Celosos de sus privilegios, los batihojas sevillanos sostuvieron un duro pleito en 1616 contra los tiradores de oro, alegando los primeros que los segundos estaban habilitados para fabricar galones, canutillos, trencillas o cordones de oro, elementos que en este caso parecían estar vinculados con labores textiles o de bordado, pero no para batir el oro. La controversia legal se zanjó finalmente en favor de los primeros, quienes ya por aquel entonces daban nombre a una calle, la actual Cabo Noval, paralela a Hernando Colón y frontera al edificio del Banco de España, ubicación lógica en cierto modo ya que en esa zona, antigua Alcaicería de la Seda, se hallaban otros gremios basados en el uso de metales preciosos, como por ejemplo, el de los plateros.

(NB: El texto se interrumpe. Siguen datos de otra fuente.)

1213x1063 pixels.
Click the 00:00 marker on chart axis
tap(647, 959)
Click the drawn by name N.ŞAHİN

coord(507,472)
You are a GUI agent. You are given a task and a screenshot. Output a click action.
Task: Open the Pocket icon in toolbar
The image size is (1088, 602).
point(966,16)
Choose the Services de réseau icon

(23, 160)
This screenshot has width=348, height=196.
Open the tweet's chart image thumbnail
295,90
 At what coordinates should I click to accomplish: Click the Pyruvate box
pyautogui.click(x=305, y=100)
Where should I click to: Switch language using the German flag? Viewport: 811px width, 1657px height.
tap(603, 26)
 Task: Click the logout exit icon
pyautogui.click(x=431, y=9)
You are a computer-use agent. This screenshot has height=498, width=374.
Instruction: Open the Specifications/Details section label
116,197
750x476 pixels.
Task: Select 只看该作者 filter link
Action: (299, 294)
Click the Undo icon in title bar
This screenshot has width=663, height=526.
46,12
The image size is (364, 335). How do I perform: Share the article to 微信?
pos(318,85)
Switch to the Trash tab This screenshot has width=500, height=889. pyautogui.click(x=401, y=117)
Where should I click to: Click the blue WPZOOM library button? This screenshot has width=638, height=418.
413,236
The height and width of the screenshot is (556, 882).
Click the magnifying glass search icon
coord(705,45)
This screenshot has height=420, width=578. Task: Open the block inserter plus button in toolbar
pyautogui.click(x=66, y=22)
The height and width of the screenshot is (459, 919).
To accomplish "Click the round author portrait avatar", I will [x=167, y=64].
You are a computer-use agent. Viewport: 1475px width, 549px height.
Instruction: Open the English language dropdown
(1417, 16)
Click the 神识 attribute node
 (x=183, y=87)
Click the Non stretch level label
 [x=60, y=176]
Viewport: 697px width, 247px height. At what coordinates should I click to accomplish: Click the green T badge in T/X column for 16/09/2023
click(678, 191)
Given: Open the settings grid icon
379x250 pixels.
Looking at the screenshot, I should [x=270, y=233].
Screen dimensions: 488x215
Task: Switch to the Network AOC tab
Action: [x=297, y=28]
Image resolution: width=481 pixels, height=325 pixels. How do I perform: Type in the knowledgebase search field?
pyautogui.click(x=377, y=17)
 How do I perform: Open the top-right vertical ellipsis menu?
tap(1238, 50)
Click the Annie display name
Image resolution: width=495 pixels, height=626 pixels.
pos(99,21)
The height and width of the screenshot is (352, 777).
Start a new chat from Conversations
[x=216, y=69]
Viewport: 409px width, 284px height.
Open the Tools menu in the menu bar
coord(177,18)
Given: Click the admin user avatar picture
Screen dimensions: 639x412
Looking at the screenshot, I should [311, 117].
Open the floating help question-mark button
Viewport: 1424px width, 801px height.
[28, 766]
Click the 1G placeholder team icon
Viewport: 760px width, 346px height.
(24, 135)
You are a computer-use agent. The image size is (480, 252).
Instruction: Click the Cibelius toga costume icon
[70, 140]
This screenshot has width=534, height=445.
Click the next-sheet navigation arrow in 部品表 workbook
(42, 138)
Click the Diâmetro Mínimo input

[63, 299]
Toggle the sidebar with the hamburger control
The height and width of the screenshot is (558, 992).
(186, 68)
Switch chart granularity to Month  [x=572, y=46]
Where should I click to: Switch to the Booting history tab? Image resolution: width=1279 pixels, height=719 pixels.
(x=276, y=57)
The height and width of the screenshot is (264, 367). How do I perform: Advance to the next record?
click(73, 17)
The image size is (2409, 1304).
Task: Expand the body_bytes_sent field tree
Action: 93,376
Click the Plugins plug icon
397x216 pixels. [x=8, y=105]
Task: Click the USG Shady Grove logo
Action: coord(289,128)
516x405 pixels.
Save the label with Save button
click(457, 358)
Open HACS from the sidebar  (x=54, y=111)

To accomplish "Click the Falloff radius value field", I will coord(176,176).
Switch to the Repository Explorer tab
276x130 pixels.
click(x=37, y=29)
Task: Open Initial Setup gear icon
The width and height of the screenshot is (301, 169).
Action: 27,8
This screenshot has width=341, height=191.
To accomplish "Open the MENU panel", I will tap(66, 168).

En 1777 una normativa de la Corona prohibió realizar retablos en madera por motivos de seguridad ante el caso de incendio, recomendándose el uso de la piedra (mármol) y evitar el dorado por excesivo coste monetario, a lo que habrá que unir la desaparición de toda la estructura gremial. Era el principio del declive. Con el paso de los siglos la demanda de este tipo de producto fue decayendo paulatinamente, quedando un último reducto en la calle San Luis, donde alcanzó tanta notoriedad por la calidad del oro empleado (de 24 quilates, casi nada) y el tono anaranjado final que terminó adquiriendo la denominación de “Oro de San Luis” para mencionar el oro batido producido en Sevilla hasta comienzos de los años noventa del pasado siglo XX, momento en el que se jubiló el último batihoja, Manuel Fernández Sánchez, fallecido en 2004. Como detalle, el último encargo fue para el paso de la Oración en el Huerto de la sevillana hermandad de Monte Sión, cuando se emplearon 20.000 hojas de oro equivalentes a 420 gramos de este metal.
En la actualidad, el oro en láminas se emplea en electrónica, ingeniería aeroespacial e incluso ha llegado a tener una variedad comestible, empleada en alta cocina, y también, por supuesto, ha seguido utilizándose en el mundo del arte, con casos como el del pintor austríaco Gustav Klimt como mejor ejemplo.
Por su parte, los doradores de hoy en día recurren al oro procedente de Italia o Alemania, elaborado por supuesto con métodos mecánicos, alejados del “batido” que durante años fue banda sonora para aquellos talleres que transformaron el oro que venía de las Indias para recubrir pasos procesionales y retablos como los del Salvador, la Santa Caridad o San Luis de los Franceses, pero esa, esa ya es otra historia.